Excerpt from a dataset:
##########
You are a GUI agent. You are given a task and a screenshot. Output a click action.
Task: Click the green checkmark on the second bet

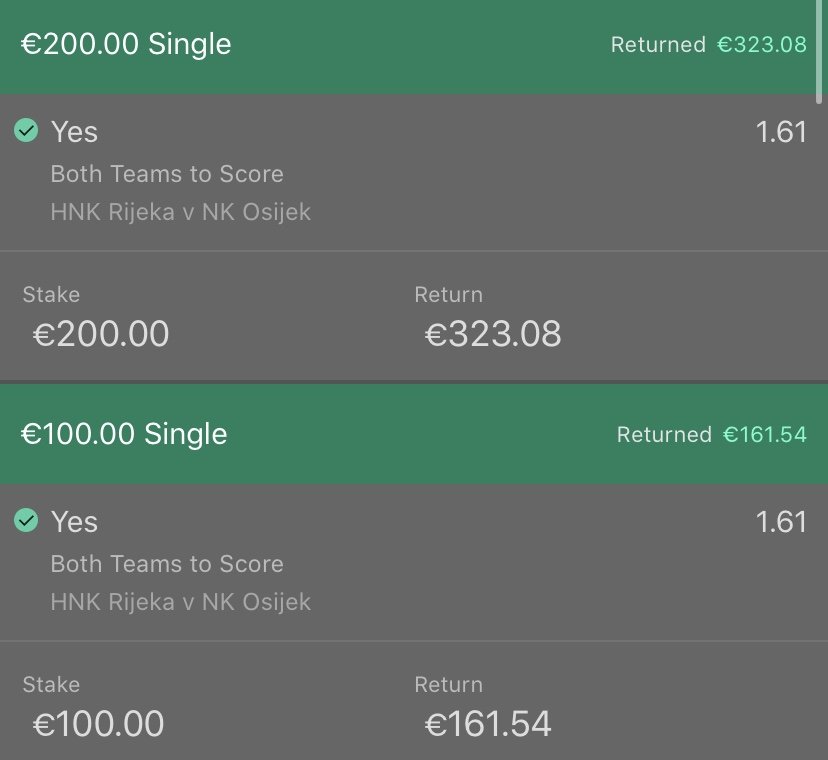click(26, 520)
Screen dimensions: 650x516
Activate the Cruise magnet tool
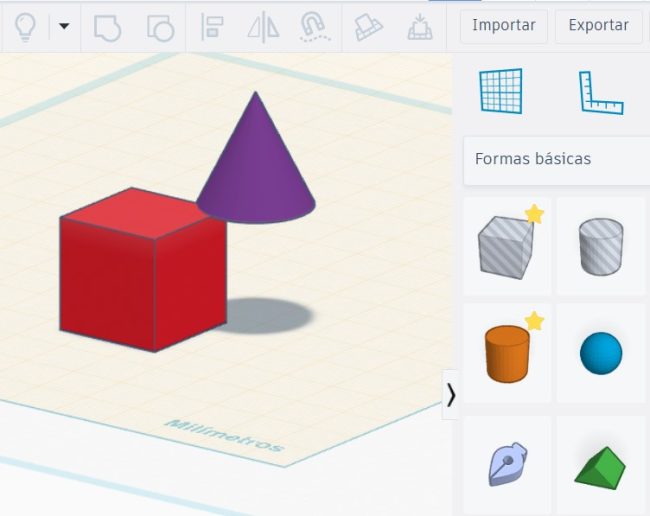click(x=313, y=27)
##########
Instruction:
Copy out every row above again, requests included, and add 150 to each coordinate in the answers. Leave out the pictures.

Correct result:
You are a GUI agent. You are given a task and a screenshot. Output a click action.
Task: Click the green checkmark on the second bet

click(176, 670)
Screen dimensions: 650x516
Activate the Cruise magnet tool
click(x=463, y=177)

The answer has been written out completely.